**EXERCISE OBJECTIVE**
Starting at the line with "How do I perform: Click the padlock", return every line through the final one of the data, word for word. Pictures stay out.

**GIVEN INFORMATION**
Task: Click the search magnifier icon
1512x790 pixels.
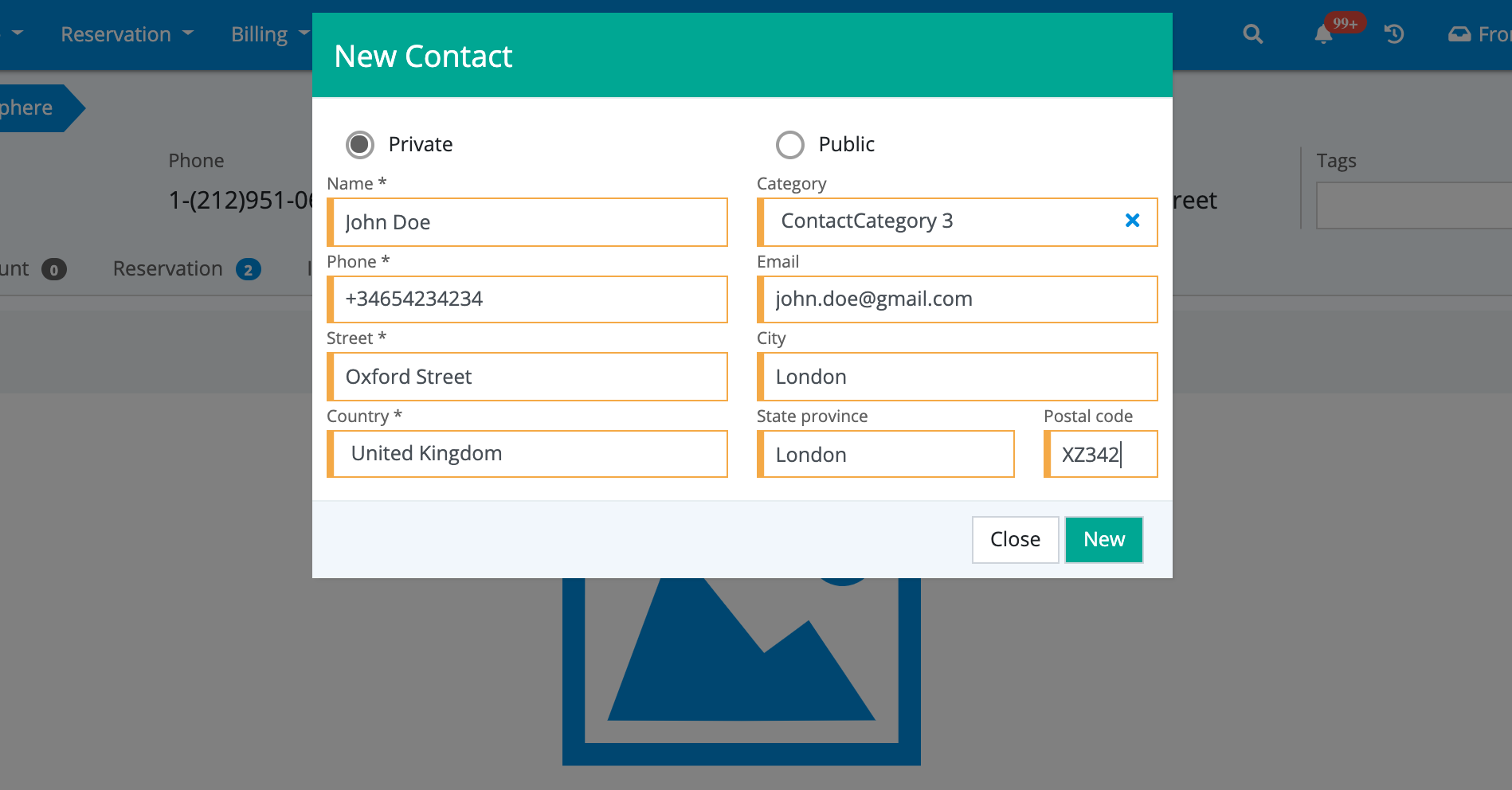Action: 1252,34
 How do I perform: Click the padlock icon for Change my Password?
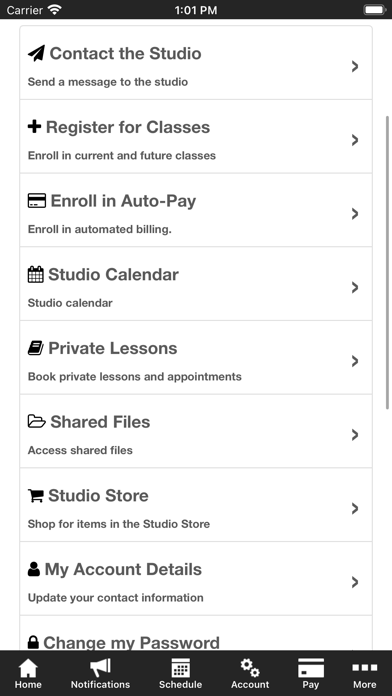click(33, 642)
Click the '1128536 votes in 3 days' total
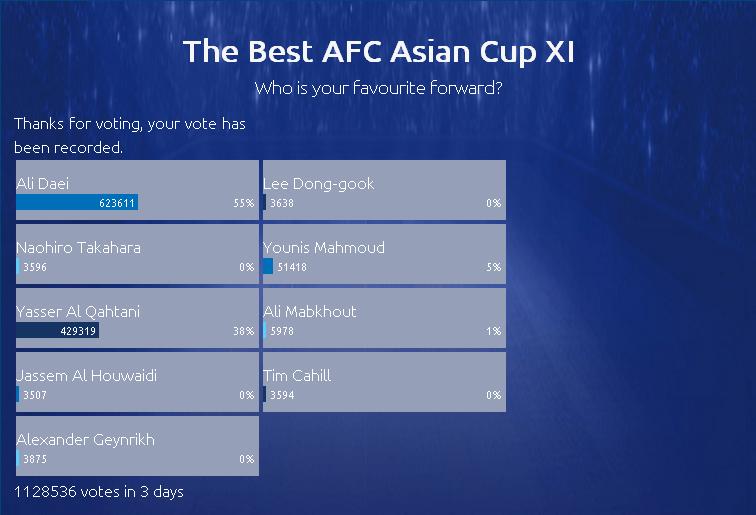756x515 pixels. (99, 492)
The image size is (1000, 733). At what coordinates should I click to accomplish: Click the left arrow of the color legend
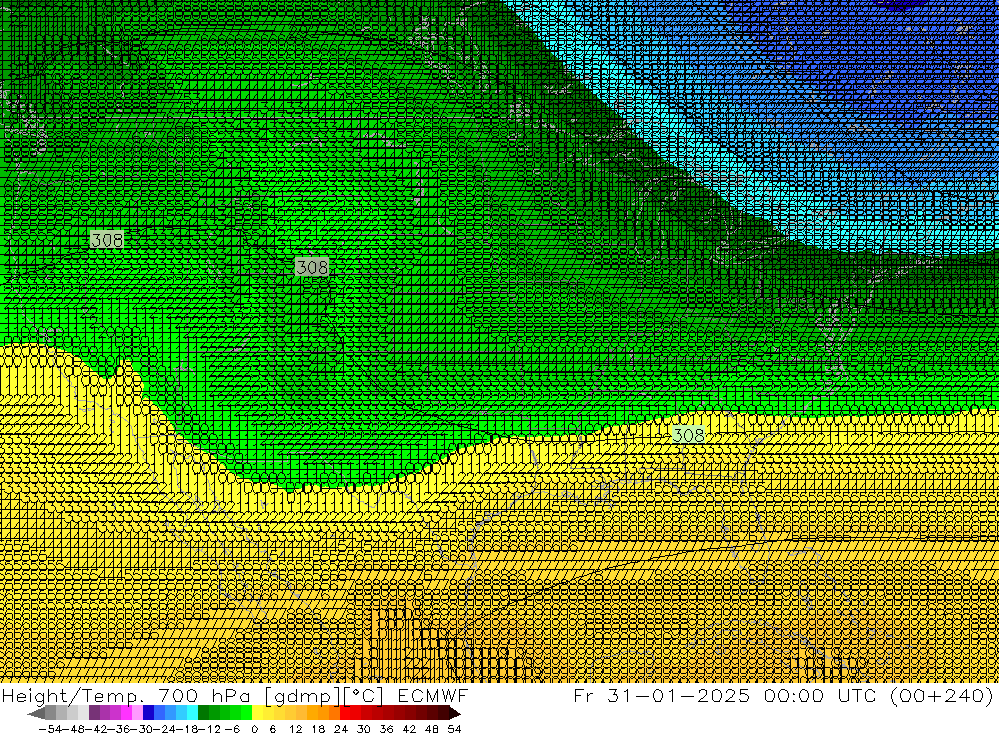coord(36,713)
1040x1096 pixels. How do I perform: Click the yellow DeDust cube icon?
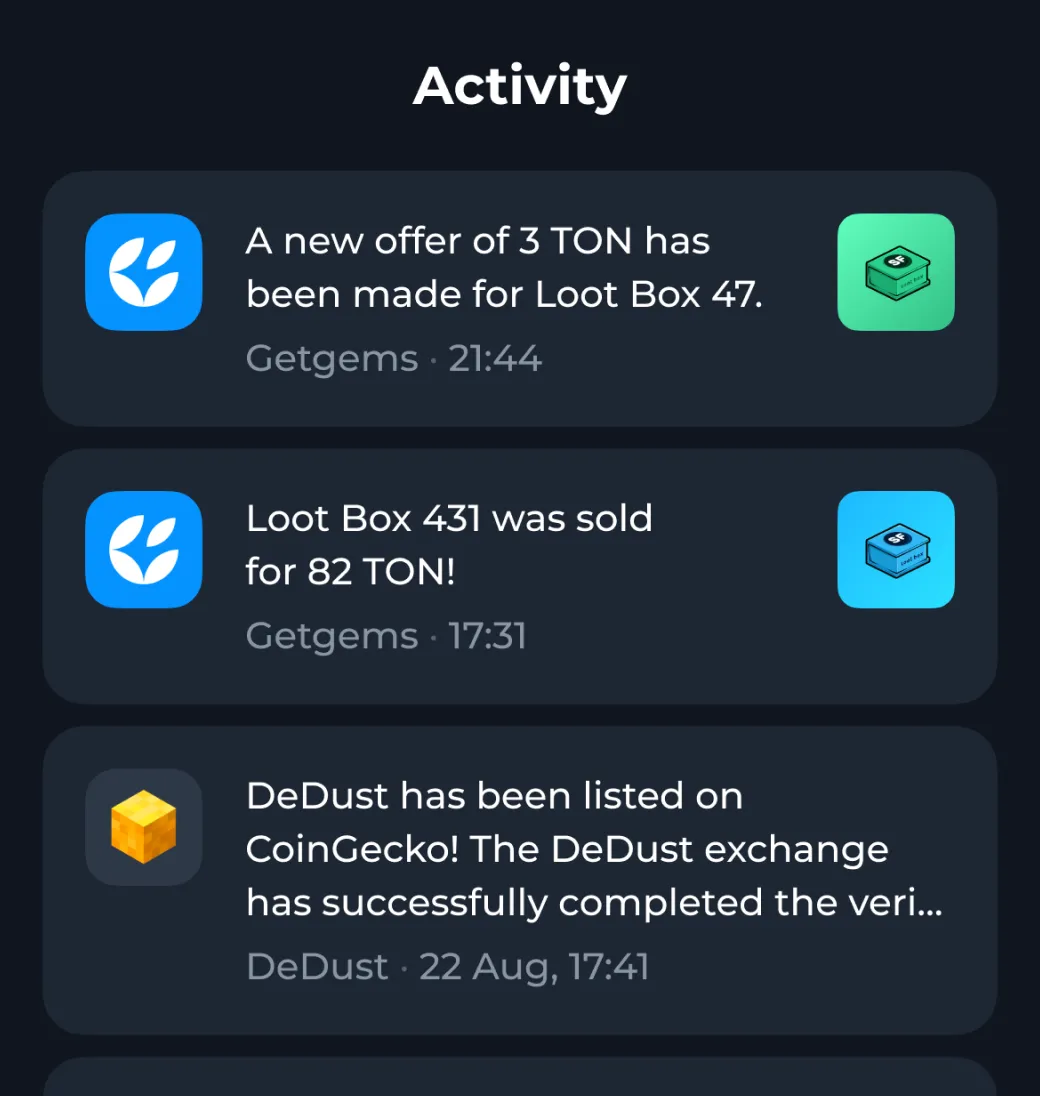[144, 826]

**OUTPUT OF THE EXERCISE**
 How do I perform: Click the padlock icon for Change my Password?
click(33, 642)
Click the '1128536 votes in 3 days' total
756x515 pixels. (99, 492)
The image size is (1000, 733). At what coordinates should I click to accomplish: Click the left arrow of the color legend
coord(36,713)
1040x1096 pixels. How do I perform: Click the yellow DeDust cube icon?
[144, 826]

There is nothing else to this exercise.